[
https://issues.apache.org/jira/browse/FLUME-1257?page=com.atlassian.jira.plugin.system.issuetabpanels:all-tabpanel
]
Juhani Connolly updated FLUME-1257:
-----------------------------------
Component/s: Node
Configuration
Affects Version/s: v1.2.0
v1.1.0
> Components that fail to start can put flume into a state which it can't
> shutdown from
> -------------------------------------------------------------------------------------
>
> Key: FLUME-1257
> URL: https://issues.apache.org/jira/browse/FLUME-1257
> Project: Flume
> Issue Type: Bug
> Components: Configuration, Node
> Affects Versions: v1.1.0, v1.2.0
> Reporter: Juhani Connolly
>
> Clean shutdown of a flume agent where a component fails to start doesn't work.
> One way of confirming this is to try and use a FileChannel without hadoop IO
> jars on the classpath.
> My understanding of this is that the first Ctrl+C will try to stop the
> supervisor, which in turn should take down everything, but
> AbstractFileConfigurationProvider#stop will try to gently stop the local
> executor, which in turn is in an endless loop trying to start up a
> channel(DefaultLogicalNodeManager#startAllComponents).

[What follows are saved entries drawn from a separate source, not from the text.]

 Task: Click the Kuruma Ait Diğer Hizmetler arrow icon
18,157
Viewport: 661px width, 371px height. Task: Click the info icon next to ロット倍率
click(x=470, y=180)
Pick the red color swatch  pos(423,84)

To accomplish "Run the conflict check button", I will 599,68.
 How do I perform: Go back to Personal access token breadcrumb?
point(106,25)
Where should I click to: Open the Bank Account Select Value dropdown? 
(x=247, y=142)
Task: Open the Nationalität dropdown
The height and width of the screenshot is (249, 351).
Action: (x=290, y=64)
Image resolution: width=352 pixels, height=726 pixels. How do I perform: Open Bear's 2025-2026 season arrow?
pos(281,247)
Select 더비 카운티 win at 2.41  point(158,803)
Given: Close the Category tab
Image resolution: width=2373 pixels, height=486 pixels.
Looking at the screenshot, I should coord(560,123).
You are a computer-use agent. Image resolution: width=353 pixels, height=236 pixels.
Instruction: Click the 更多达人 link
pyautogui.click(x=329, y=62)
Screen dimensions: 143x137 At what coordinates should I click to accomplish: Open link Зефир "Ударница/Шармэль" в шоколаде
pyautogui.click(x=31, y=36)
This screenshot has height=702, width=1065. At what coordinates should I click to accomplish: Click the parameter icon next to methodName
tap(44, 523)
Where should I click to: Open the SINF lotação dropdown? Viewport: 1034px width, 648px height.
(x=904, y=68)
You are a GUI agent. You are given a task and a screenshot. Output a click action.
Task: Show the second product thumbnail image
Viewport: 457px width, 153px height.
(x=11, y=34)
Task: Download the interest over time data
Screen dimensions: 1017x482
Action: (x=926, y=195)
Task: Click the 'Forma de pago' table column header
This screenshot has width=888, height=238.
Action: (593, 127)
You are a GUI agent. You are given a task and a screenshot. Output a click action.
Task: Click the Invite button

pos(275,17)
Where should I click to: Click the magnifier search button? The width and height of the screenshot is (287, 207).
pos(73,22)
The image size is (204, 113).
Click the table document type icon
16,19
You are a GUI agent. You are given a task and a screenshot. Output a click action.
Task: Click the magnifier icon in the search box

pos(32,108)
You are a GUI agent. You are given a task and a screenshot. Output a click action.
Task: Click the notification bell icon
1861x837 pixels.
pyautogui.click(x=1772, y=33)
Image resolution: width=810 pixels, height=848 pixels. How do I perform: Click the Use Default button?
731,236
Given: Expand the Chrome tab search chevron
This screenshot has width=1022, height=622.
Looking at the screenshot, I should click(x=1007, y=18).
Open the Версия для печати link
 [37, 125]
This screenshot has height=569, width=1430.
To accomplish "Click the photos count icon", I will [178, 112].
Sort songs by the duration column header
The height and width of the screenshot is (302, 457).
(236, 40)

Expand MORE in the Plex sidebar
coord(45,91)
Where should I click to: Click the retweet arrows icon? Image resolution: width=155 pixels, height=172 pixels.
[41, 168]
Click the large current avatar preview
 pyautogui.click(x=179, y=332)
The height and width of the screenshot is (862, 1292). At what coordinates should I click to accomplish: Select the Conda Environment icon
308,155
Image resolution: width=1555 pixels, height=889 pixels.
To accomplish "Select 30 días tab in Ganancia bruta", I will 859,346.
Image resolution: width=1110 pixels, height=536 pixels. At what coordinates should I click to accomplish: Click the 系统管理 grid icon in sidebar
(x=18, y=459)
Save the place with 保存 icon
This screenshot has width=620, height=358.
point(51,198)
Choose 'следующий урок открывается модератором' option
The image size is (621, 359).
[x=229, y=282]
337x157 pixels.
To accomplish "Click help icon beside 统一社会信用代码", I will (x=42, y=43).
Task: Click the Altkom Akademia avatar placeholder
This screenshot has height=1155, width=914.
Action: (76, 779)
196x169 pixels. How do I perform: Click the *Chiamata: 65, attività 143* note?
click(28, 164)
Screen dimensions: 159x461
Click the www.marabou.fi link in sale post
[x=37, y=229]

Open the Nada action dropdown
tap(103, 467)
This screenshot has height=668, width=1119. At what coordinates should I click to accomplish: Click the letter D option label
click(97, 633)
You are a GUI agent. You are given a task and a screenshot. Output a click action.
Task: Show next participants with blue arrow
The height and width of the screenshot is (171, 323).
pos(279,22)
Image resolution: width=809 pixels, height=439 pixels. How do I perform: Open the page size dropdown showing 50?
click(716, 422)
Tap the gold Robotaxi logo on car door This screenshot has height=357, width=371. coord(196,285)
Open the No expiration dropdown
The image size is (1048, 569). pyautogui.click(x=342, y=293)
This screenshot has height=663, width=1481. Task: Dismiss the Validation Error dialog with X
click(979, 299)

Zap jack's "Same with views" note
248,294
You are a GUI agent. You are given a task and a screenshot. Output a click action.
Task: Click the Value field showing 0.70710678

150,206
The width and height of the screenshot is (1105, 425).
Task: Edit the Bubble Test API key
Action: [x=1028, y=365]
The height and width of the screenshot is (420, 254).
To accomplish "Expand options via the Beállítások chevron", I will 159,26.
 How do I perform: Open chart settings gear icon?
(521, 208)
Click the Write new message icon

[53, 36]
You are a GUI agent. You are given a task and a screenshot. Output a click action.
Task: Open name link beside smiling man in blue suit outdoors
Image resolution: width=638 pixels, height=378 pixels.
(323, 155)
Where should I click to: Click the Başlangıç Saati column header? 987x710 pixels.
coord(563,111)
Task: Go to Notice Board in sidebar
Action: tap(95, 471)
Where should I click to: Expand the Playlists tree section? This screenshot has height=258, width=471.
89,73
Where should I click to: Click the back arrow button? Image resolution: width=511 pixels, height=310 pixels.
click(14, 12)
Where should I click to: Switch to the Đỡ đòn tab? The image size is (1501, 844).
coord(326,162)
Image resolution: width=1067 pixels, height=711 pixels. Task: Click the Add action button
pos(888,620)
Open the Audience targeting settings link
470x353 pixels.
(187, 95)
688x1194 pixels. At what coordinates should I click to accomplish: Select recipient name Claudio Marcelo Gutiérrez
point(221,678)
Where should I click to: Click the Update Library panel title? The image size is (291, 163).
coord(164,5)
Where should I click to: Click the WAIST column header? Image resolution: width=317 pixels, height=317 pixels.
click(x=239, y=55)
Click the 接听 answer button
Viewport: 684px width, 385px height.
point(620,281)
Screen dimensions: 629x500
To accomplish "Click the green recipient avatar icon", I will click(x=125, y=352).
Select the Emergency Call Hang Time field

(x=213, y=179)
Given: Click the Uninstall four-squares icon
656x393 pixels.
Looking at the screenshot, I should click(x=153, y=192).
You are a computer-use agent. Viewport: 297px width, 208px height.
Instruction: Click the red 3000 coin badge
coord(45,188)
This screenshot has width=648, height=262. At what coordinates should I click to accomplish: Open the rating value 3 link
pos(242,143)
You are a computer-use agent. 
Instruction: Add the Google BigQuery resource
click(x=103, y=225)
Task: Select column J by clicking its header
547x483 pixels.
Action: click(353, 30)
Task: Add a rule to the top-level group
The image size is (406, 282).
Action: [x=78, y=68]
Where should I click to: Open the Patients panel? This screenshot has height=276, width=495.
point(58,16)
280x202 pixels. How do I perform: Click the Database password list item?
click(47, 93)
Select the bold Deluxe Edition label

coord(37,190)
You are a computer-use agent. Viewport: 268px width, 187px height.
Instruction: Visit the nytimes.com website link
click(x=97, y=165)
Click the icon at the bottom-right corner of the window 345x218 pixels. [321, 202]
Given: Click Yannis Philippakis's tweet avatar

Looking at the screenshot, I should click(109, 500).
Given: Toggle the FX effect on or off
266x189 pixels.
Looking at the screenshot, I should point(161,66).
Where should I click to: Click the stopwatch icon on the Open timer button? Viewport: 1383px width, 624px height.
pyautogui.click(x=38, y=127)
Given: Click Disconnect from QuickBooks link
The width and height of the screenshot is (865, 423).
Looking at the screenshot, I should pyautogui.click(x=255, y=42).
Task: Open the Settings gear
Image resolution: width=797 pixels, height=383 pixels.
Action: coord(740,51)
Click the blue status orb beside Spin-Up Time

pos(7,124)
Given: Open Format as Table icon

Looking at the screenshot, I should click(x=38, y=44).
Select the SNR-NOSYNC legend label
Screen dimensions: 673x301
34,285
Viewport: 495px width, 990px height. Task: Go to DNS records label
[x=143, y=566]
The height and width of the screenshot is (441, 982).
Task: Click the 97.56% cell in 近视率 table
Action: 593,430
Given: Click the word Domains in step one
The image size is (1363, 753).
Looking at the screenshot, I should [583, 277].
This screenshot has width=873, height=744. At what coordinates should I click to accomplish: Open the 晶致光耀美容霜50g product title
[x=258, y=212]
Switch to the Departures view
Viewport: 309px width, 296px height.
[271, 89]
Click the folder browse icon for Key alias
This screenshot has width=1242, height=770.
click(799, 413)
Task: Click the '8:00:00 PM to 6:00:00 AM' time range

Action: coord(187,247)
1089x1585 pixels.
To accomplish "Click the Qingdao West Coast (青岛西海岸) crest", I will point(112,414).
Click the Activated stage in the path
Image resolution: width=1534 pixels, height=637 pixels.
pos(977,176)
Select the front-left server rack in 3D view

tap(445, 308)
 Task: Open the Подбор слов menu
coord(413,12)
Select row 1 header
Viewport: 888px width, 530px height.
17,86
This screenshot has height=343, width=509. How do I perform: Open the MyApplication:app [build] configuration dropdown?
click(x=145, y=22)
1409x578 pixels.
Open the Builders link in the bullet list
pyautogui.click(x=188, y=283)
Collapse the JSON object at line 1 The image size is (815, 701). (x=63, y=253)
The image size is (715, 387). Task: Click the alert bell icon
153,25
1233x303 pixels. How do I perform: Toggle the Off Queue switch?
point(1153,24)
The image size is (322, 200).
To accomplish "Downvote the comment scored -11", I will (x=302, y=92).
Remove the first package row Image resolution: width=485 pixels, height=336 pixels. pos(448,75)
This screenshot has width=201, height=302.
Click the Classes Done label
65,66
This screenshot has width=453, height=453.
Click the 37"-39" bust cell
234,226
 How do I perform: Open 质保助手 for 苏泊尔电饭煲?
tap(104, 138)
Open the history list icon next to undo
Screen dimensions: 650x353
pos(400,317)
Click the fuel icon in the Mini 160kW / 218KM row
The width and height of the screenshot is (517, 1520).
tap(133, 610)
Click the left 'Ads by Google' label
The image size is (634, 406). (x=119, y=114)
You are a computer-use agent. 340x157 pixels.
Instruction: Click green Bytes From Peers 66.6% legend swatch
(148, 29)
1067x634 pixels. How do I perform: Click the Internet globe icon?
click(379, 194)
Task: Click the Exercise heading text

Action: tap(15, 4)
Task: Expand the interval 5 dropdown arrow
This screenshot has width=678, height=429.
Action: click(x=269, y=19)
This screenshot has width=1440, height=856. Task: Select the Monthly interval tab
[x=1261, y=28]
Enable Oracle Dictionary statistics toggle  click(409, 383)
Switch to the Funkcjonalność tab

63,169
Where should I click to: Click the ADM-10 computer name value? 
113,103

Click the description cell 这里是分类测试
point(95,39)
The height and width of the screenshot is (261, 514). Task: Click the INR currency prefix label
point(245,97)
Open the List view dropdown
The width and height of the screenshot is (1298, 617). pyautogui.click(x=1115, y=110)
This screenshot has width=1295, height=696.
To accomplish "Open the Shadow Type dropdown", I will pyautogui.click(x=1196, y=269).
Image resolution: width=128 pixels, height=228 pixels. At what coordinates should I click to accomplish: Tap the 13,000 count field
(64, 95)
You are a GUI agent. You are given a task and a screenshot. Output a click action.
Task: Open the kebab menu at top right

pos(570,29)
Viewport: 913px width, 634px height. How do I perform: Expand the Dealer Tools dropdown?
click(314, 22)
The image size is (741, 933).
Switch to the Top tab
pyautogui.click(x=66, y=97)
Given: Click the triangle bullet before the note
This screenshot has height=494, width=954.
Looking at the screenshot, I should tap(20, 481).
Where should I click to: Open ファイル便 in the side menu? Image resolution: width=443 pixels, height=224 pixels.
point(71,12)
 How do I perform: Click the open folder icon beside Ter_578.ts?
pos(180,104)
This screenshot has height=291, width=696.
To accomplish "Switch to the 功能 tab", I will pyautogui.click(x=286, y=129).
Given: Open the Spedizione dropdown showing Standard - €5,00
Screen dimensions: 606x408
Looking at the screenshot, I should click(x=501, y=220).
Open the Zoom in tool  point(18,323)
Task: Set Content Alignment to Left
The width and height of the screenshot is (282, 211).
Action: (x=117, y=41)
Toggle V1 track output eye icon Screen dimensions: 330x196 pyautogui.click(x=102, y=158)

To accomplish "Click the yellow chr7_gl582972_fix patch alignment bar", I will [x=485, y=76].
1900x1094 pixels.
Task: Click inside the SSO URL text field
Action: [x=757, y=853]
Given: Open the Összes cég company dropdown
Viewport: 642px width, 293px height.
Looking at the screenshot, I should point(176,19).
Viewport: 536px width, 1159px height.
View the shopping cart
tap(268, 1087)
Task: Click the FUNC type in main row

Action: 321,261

This loop can only be
> broken by an interrupt, but none ever comes to it, or the higher level(which
> would try shutdownNow on the executors.
> The interrupts will never come, since they are all relying on something
> further up the chain for them, but it doesn't exist.
> One solution for this is just to be less merciful in
> AbstractFileConfiguration#stop() and give it a moderate timeout, then do
> executorService.shutdownNow()
--
This message is automatically generated by JIRA.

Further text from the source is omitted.